Adaptive sampling schemes are well known to create complex dependence that may invalidate conventional inference methods. A recent line of work shows that this need not be the case for UCB-type algorithms in multi-armed bandits. A central emerging theme is a `stability' property with asymptotically deterministic arm-pull counts in these algorithms, making inference as easy as in the i.i.d. setting. In this paper, we study the precise arm-pull dynamics in another canonical class of Thompson-sampling type algorithms. We show that the phenomenology is qualitatively different: the arm-pull count is asymptotically deterministic if and only if the arm is suboptimal or is the unique optimal arm; otherwise it converges in distribution to the unique invariant law of an SDE. This dichotomy uncovers a unifying principle behind many existing (in)stability results: an arm is stable if and only if its interaction with statistical noise is asymptotically negligible.
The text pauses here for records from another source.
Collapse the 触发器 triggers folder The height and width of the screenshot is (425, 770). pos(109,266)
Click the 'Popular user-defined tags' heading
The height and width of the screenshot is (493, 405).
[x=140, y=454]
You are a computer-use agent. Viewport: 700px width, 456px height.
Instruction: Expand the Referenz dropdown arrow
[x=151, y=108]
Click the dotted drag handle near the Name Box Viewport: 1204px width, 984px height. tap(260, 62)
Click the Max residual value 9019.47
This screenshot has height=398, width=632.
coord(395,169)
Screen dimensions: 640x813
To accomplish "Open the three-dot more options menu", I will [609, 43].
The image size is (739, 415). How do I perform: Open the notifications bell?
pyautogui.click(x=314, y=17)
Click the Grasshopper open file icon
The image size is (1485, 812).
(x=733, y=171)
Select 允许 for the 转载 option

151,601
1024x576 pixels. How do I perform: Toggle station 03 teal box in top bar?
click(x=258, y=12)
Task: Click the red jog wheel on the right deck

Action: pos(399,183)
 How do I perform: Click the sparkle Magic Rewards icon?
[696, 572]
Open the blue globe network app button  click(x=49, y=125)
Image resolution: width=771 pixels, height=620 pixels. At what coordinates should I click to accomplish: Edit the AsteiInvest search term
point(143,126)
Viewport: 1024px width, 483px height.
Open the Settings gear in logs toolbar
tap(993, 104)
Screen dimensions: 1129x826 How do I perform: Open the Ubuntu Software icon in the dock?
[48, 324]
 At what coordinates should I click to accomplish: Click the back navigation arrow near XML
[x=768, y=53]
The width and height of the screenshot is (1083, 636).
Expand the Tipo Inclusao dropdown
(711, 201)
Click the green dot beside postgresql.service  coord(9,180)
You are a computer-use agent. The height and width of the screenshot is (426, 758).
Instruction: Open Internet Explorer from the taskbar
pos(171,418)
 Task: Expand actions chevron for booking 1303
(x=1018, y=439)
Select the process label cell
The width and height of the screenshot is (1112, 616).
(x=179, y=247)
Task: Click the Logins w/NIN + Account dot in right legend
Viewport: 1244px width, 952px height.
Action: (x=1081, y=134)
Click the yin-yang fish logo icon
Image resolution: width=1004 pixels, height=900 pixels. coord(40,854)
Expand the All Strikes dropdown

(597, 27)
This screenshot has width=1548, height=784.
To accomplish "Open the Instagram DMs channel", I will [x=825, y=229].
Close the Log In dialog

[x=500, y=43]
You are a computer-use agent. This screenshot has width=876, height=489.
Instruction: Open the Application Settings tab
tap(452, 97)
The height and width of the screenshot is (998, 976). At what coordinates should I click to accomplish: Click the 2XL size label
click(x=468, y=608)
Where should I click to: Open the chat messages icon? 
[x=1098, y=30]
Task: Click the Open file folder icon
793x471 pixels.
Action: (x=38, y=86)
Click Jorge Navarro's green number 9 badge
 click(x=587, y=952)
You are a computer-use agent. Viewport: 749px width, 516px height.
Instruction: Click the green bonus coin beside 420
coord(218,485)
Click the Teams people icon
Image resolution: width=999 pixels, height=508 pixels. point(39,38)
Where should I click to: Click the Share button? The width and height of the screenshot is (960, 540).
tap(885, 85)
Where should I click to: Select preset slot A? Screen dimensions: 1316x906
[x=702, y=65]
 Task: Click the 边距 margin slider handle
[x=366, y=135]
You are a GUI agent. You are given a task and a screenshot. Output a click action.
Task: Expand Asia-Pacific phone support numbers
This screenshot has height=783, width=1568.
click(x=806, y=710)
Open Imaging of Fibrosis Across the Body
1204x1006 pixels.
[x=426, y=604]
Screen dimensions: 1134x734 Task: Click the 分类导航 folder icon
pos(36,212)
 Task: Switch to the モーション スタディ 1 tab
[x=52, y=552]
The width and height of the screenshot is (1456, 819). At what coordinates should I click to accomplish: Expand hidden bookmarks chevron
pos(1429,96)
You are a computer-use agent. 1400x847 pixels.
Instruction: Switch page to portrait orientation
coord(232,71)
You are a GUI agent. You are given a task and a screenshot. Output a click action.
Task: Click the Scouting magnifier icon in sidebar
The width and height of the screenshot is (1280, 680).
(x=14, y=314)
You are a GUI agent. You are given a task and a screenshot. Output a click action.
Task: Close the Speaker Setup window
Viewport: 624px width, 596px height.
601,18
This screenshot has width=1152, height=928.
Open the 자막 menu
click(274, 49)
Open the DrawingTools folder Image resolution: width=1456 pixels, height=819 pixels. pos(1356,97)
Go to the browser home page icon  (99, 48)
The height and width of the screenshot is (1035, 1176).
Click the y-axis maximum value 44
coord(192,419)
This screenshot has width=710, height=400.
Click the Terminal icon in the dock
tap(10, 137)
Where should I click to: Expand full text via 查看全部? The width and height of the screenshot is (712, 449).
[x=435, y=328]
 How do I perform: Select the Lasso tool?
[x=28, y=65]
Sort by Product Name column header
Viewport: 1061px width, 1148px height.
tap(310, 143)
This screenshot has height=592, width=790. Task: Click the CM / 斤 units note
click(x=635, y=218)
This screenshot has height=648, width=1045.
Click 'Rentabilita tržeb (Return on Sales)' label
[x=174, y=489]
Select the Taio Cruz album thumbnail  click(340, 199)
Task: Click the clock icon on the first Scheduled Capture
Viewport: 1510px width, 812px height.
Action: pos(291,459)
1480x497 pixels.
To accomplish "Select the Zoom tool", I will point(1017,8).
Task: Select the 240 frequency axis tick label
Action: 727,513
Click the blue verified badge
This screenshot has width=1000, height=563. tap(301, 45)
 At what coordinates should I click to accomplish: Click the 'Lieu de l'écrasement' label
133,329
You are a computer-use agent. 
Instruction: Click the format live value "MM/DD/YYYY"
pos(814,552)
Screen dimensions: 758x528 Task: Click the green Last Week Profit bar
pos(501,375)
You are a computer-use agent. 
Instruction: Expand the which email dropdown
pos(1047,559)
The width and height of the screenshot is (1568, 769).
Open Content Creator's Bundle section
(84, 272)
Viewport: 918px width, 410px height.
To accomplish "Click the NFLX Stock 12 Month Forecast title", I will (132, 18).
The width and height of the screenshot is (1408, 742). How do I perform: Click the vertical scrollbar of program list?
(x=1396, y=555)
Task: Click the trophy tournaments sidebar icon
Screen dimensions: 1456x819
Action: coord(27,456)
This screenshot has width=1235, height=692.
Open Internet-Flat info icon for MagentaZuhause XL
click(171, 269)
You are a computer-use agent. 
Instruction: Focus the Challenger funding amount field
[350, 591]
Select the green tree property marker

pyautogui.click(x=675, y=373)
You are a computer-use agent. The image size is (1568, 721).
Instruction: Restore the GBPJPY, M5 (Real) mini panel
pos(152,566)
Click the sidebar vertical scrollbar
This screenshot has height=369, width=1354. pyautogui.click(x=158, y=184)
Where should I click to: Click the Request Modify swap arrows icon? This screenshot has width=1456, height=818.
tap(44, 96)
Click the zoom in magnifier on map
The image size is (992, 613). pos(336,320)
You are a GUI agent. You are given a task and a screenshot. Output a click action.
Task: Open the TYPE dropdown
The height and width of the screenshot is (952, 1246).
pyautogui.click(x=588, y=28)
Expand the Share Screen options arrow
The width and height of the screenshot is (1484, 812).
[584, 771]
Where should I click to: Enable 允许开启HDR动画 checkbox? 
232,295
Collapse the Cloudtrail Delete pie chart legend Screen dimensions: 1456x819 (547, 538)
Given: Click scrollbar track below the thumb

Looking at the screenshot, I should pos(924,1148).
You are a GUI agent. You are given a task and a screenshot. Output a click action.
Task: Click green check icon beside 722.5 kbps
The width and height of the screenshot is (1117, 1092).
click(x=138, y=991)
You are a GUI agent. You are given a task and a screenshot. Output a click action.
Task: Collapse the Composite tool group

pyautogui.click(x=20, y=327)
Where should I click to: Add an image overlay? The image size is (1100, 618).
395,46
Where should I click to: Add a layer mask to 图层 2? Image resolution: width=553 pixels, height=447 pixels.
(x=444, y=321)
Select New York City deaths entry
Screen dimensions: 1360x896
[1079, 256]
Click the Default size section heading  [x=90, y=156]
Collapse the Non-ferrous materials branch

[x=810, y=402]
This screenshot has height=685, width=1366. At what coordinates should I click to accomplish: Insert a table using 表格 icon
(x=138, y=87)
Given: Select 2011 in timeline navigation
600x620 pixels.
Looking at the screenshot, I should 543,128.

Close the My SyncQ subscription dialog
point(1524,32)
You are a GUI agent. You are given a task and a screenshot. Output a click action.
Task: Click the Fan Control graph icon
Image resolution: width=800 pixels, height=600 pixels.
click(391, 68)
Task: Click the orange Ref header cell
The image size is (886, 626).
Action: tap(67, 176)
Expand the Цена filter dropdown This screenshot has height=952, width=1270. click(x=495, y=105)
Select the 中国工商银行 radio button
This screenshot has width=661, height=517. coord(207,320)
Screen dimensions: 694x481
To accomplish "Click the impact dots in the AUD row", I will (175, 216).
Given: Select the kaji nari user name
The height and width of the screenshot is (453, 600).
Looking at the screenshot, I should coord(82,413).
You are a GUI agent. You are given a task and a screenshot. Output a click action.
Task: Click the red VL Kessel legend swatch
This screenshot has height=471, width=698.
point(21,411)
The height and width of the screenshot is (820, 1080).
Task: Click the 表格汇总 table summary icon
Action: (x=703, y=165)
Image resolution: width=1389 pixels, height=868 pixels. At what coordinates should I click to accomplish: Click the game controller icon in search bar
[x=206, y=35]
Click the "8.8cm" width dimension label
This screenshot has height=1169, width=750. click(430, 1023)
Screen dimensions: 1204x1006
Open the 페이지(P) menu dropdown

As an application, we show that normalized arm means obey the same dichotomy, with Gaussian limits for stable arms and a semi-universal, non-Gaussian limit for unstable arms. This not only enables the construction of confidence intervals for the unknown mean rewards despite non-normality, but also reveals the potential of developing tractable inference procedures beyond the stable regime. The proofs rely on two new approaches. For suboptimal arms, we develop an `inverse process' approach that characterizes the inverse of the arm-pull count process via a Stieltjes integral. For optimal arms, we adopt a reparametrization of the arm-pull and noise processes that reduces the singularity in the natural SDE to proving the uniqueness of the invariant law of another SDE. We prove the latter by a set of analytic tools, including the parabolic Hörmander condition and the Stroock-Varadhan support theorem.